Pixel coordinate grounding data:
------------------------------------------------

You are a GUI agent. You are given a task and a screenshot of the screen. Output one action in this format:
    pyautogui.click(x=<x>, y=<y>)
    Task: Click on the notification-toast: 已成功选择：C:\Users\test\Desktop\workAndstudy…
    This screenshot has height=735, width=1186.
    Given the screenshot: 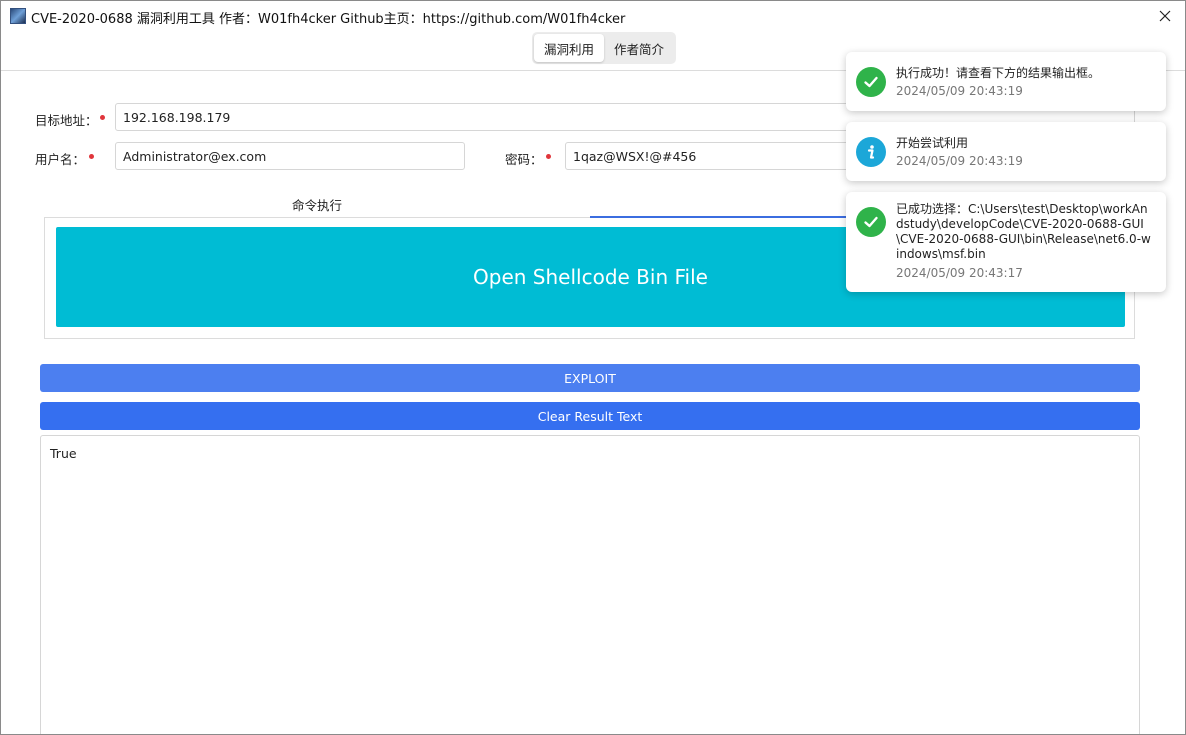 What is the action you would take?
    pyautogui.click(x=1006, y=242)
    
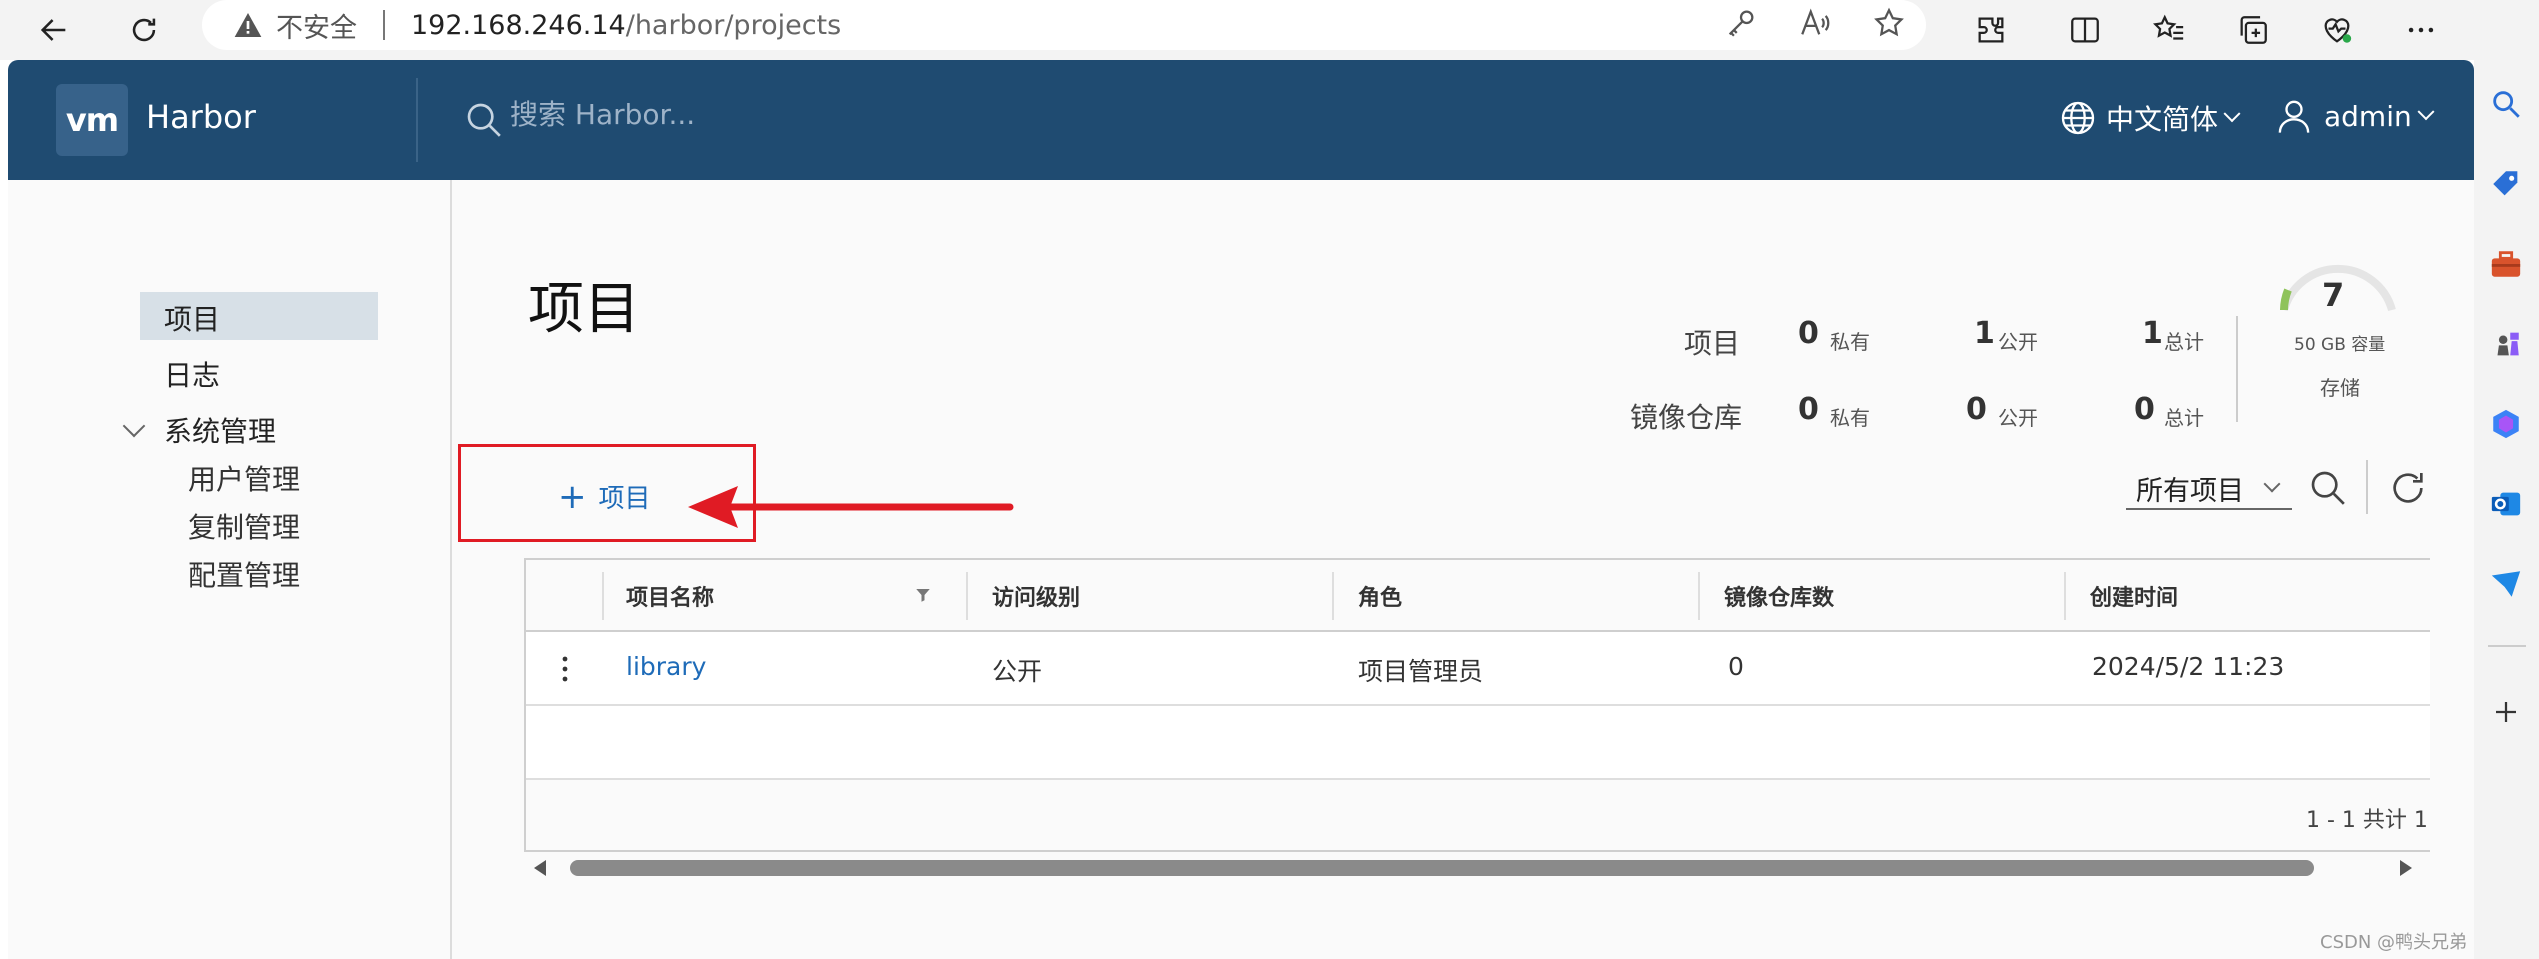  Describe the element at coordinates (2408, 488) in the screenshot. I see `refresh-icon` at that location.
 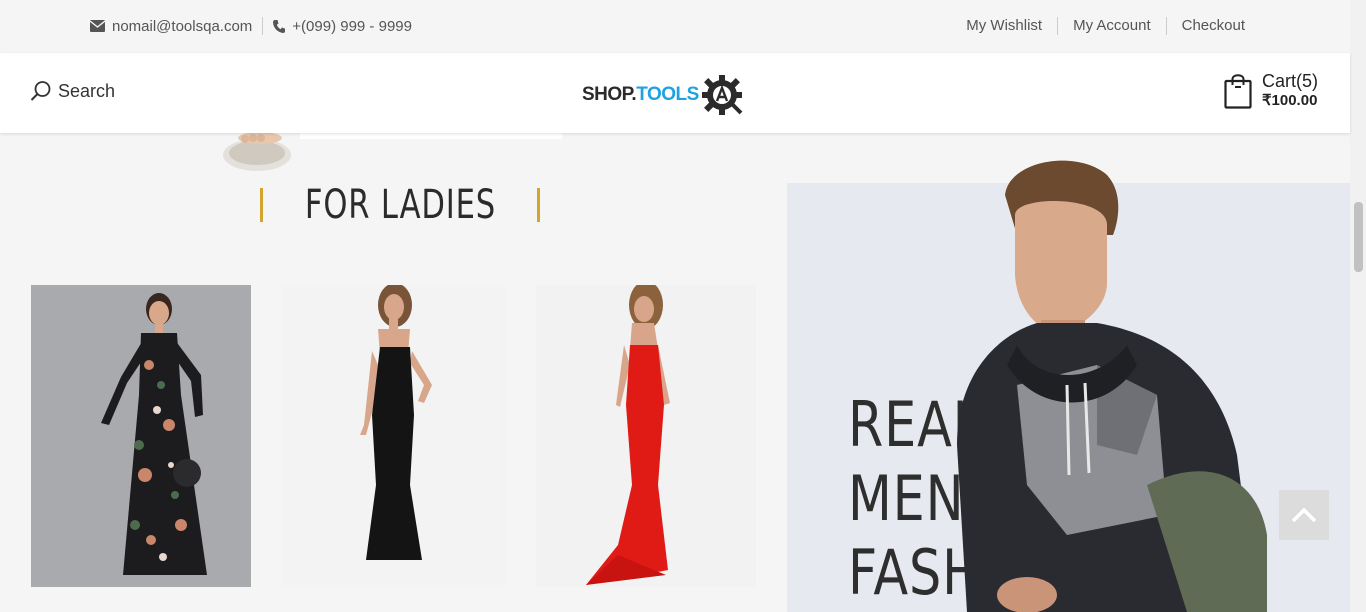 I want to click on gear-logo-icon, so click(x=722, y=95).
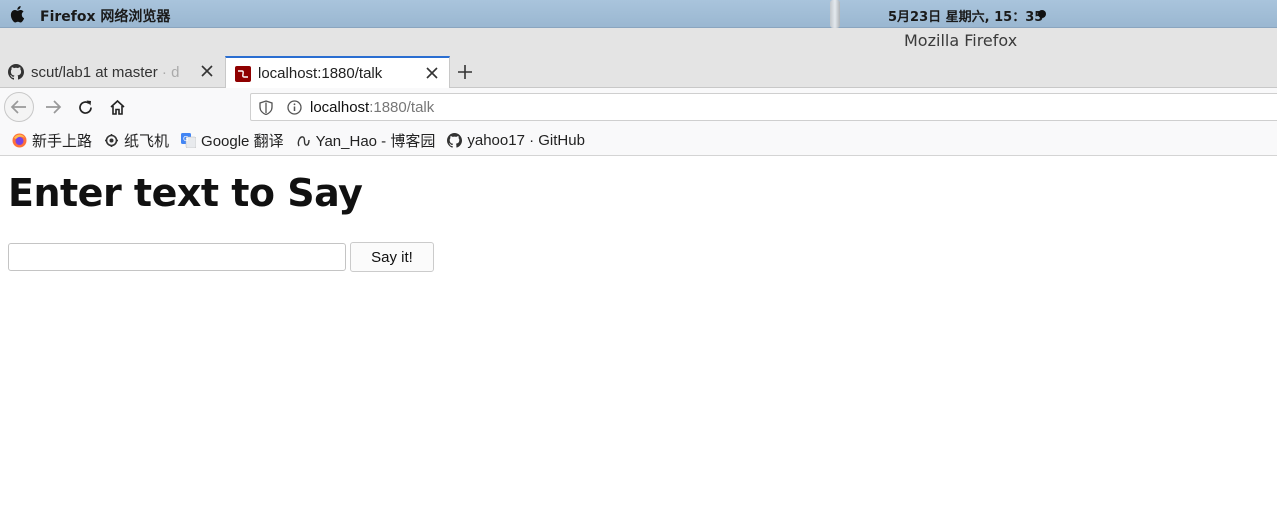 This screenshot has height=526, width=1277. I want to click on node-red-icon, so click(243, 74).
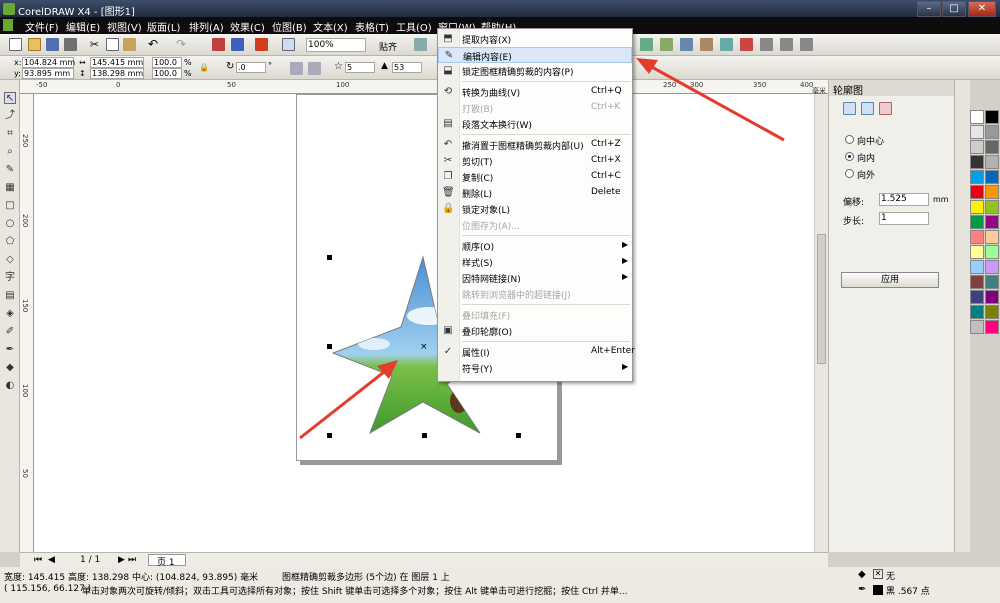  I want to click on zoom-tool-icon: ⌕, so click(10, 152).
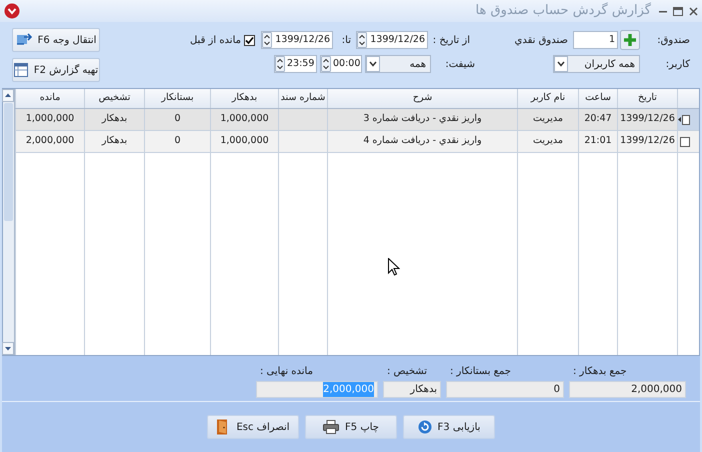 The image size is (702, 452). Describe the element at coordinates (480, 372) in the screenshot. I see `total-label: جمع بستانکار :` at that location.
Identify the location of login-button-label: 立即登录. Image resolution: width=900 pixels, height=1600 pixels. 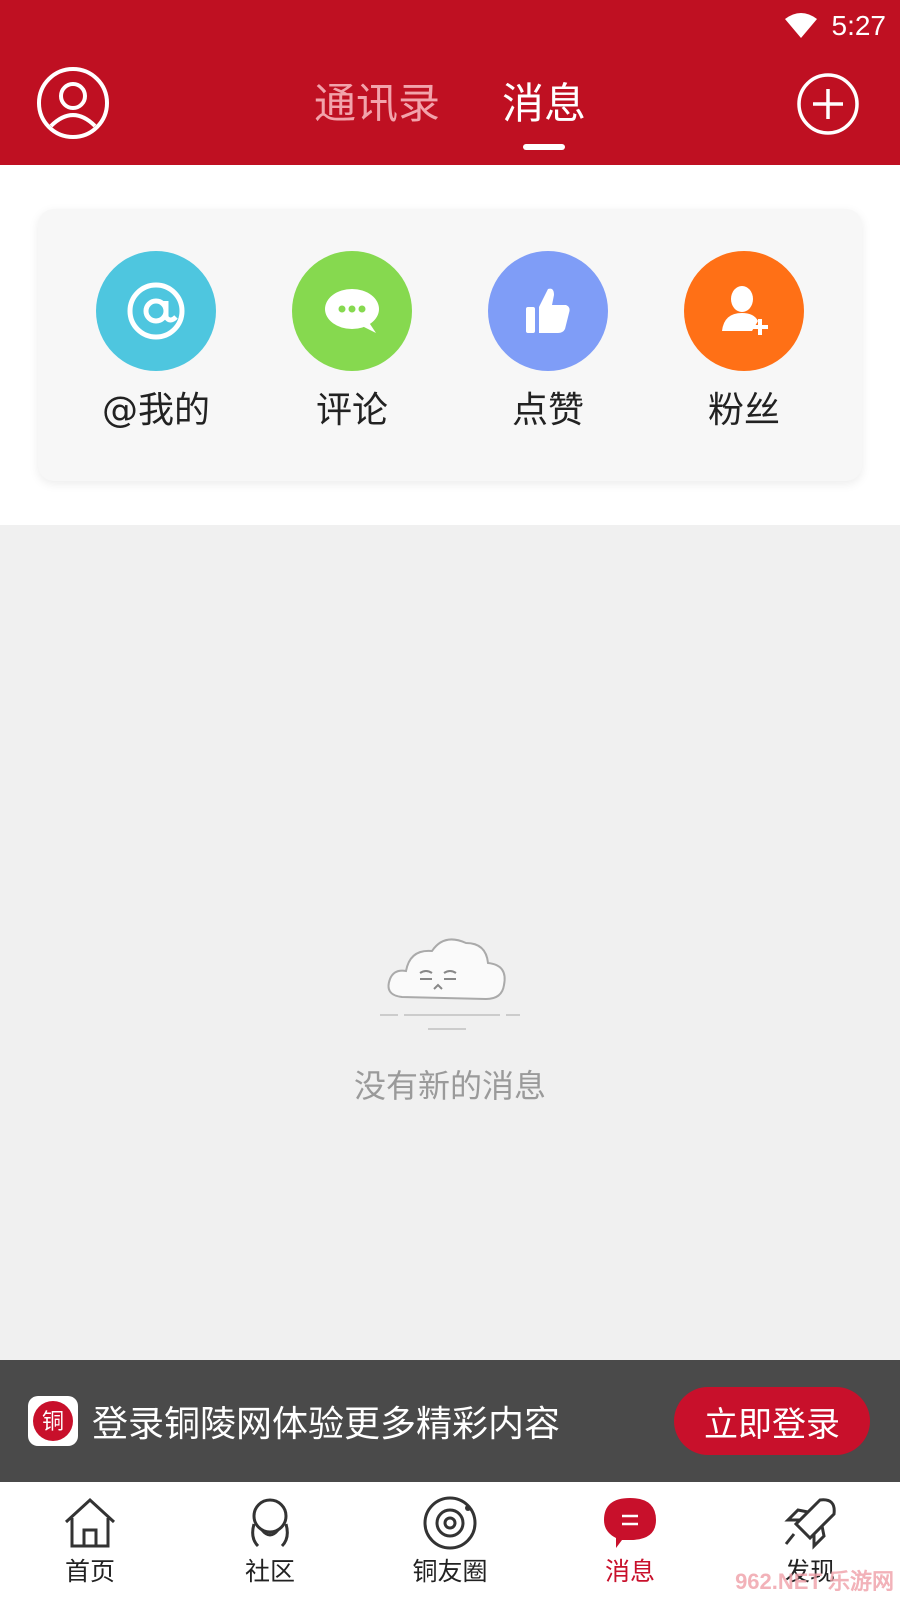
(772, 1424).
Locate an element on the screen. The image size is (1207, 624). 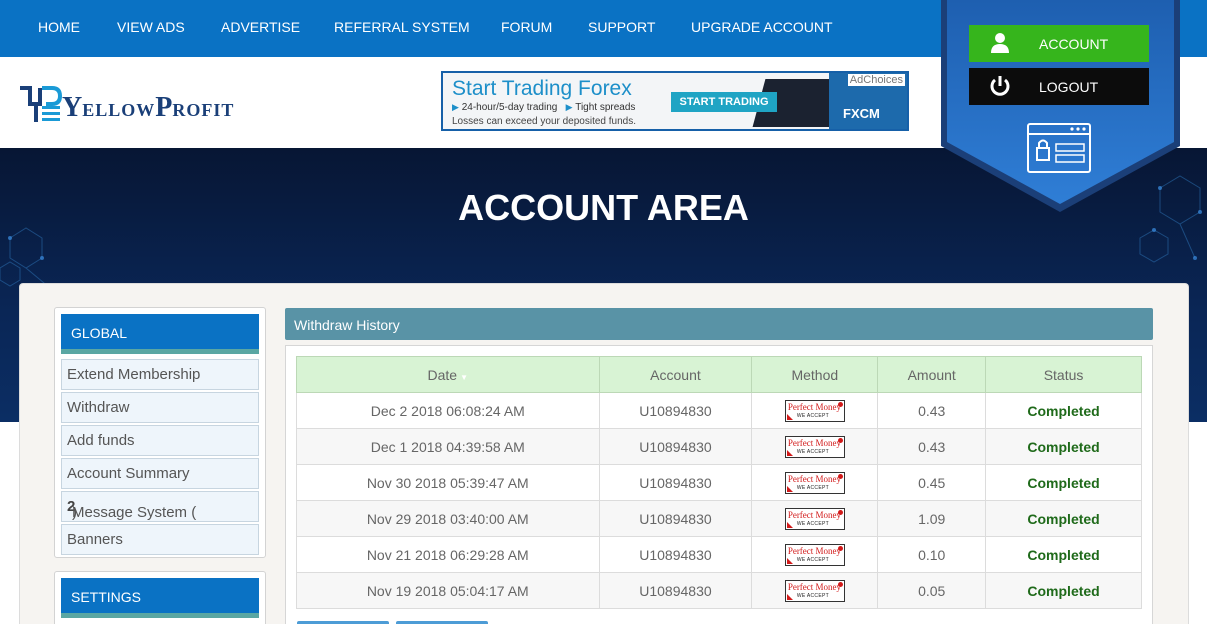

------------------------------------------------

▶ Exercise goal: Reproduce the lines of the listing word for word, starting at the line that contains "Identify the location" and ending at the end of the listing. Leave out the pictures.

▶ Solution:
Identify the location of login-button-label: 立即登录. Image resolution: width=900 pixels, height=1600 pixels. 
(772, 1424).
Locate an element on the screen. The image size is (1207, 624). 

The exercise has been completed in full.